O que fez com que ele sempre desse o máximo de si. "Eu tinha muita vergonha de não saber a resposta. Porque no papel, você faz um 'x' e ninguém vai saber, agora ali, o cara te perguntar na lata e você não saber? Eu me cobrava muito para não passar por esse constrangimento", relata. 

Mas isso foi até a chegada da tecnologia. Hoje, Silvio vive a era dos programas de sintetizador de voz que leem as telas do computador, os aplicativos de celular e o recurso do próprio Facebook, que descreve em palavras-chave, o que a foto publicada mostra. 

Silvio mora sozinho agora, tem diarista e faz as compras pela internet. Vê a filha crescer não com os olhos, mas com as mãos e o sentimento. A pequena tem consciência de que o papai não enxerga. "Papai tem dodói no olho, tem que ver com a mão, desde sempre falamos isso para ela e ela tem muita referência, pega a minha mão e leva no desenho dela. Ela imagina que eu enxergue com as mãos", ri. 

A bengala é instrumento que quase não aparece em cena. Talvez por medo, na adolescência, Silvio quase foi atropelado e decidiu que a liberdade dada pelo apoio poderia ser perigosa. 

Os amigos, ele triplicou depois que não enxergou mais. Mas isso fica muito fácil de se sentir. Silvio faz amizade até com quem lhe entrevista. 

Aprender a tocar foi o primeiro desafio dele na fase das cirurgias para tentar voltar a ver. (Foto: Arquivo Pessoal)
Aprender a tocar foi o primeiro desafio dele na fase das cirurgias para tentar voltar a ver. (Foto: Arquivo Pessoal)

A vida tem passado diante dos olhos de Silvio como nuvens coloridas. Cada dia de uma cor. "Como a retina é quem manda a imagem para o cérebro e para o olho enxergar, como a minha está descolada, acho que fica bagunçada lá dentro e talvez ela pegue algum resquício", explica.

É o que justificam as cores. "Hoje está predominantemente azul, às vezes branco, meio tom de vermelho, é uma coisa muito louca. Mas o legal é que nunca é preto, porque acho que seria uma coisa muito esquisita", revela. 

Os olhos de Silvio não enxergam nem 1% e nem sequer o apagar e acender das luzes. "O legal é que pela referência visual que eu enxerguei, consigo ter uma ideia de tudo, não perfeita, mas muito próxima da realidade". 

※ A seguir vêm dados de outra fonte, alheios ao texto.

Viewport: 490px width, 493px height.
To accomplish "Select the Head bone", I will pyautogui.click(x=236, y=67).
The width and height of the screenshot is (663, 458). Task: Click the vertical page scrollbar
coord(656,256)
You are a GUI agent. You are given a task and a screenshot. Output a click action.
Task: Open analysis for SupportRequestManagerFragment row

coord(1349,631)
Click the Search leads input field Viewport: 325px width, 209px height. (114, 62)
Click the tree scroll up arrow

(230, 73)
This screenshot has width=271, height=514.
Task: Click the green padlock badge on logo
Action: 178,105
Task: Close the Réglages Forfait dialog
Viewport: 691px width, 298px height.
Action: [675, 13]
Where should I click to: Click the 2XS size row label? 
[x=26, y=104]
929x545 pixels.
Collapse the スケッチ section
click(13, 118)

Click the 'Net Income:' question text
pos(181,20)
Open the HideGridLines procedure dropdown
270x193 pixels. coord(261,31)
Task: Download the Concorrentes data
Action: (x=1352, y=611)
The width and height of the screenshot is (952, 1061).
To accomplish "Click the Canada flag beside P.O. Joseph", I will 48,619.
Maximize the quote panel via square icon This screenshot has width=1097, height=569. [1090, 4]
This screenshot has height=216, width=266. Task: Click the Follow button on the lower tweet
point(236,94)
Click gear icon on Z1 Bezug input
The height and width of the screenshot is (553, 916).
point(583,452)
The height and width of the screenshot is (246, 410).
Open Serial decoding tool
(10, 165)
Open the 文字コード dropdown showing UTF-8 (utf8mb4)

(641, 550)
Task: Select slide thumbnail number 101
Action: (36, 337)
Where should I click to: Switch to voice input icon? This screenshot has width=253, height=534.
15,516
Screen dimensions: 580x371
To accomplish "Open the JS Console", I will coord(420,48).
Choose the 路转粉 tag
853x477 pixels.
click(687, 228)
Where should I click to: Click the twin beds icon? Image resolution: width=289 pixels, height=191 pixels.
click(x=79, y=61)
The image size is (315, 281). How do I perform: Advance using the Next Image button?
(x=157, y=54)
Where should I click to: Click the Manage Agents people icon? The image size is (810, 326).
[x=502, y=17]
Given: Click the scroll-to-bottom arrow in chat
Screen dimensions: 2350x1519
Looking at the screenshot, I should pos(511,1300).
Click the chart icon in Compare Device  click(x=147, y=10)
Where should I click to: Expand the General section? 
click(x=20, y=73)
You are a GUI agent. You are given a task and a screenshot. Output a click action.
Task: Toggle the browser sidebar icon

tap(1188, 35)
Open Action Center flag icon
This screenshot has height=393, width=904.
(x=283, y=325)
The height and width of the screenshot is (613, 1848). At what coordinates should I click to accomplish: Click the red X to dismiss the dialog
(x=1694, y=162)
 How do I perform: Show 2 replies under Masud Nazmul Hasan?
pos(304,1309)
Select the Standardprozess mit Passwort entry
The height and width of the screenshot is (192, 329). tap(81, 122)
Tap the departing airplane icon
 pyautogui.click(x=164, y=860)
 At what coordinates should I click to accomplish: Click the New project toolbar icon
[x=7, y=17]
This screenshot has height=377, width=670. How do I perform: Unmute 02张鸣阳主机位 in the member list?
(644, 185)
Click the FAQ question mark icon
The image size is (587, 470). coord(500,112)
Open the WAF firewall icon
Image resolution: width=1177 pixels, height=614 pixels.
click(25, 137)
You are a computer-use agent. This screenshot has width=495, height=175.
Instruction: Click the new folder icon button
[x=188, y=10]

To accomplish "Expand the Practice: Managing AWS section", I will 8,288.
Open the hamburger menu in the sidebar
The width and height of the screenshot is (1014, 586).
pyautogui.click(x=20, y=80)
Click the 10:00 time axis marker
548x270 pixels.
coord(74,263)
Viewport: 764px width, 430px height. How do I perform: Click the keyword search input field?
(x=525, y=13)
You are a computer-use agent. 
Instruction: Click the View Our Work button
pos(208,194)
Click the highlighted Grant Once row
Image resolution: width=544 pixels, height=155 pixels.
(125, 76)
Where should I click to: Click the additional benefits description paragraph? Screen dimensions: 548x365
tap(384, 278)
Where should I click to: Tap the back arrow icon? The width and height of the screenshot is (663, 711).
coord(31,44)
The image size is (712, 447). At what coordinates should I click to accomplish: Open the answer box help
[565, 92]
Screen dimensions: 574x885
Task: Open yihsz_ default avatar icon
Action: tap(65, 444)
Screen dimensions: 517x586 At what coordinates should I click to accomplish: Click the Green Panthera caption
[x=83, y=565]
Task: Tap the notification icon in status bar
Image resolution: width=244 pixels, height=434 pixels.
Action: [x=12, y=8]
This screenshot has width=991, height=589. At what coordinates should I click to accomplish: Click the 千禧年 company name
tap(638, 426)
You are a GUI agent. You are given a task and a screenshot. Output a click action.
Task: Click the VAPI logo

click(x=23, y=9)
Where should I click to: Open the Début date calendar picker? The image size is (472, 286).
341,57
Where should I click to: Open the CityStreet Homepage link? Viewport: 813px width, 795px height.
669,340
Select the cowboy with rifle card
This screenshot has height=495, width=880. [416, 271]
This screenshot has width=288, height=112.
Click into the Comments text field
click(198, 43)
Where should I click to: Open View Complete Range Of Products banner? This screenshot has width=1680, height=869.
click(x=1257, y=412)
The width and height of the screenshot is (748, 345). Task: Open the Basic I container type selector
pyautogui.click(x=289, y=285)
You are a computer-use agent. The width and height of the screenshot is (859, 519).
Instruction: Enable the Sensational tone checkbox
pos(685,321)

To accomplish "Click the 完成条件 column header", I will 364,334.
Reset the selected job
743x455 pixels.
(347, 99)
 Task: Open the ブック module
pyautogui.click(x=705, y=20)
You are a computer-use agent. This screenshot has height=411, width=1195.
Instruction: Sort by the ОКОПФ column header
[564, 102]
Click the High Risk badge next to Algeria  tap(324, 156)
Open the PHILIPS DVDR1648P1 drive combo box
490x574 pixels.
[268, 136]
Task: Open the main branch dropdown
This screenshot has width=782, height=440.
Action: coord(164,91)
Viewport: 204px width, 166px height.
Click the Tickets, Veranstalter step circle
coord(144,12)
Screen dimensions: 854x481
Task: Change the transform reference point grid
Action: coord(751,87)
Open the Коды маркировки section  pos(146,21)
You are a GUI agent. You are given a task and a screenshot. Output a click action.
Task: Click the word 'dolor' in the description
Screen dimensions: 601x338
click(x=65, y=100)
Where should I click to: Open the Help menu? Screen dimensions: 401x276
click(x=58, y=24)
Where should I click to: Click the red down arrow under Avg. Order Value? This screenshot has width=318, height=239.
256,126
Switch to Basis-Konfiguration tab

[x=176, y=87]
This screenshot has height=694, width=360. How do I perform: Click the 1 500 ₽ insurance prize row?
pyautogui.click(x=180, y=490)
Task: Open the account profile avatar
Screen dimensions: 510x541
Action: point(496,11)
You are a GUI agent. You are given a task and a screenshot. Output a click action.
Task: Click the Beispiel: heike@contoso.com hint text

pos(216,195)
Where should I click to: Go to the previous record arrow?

Corintiano "roxo", ele explica que a emoção maior sempre esteve em ouvir a narração das partidas de futebol. Acompanhar pelo rádio é melhor do que pela TV. "Nas imagens, o narrador tem que aplicar detalhes mais específicos do jogo, dos lances. A preferência em ouvir rádio, é porque é fantástico", descreve.

Certa vez, Silvio foi entrevistado pelo repórter da Transamérica num estádio em São Paulo. "Ele viu que eu não enxergava e me perguntou: que graça tem estar aqui sem ver? E eu disse: jogo do Corinthians não foi feito para ver com os olhos, mas ver com o coração. Estou aqui sentindo a emoção e isso é uma coisa que me marcou muito".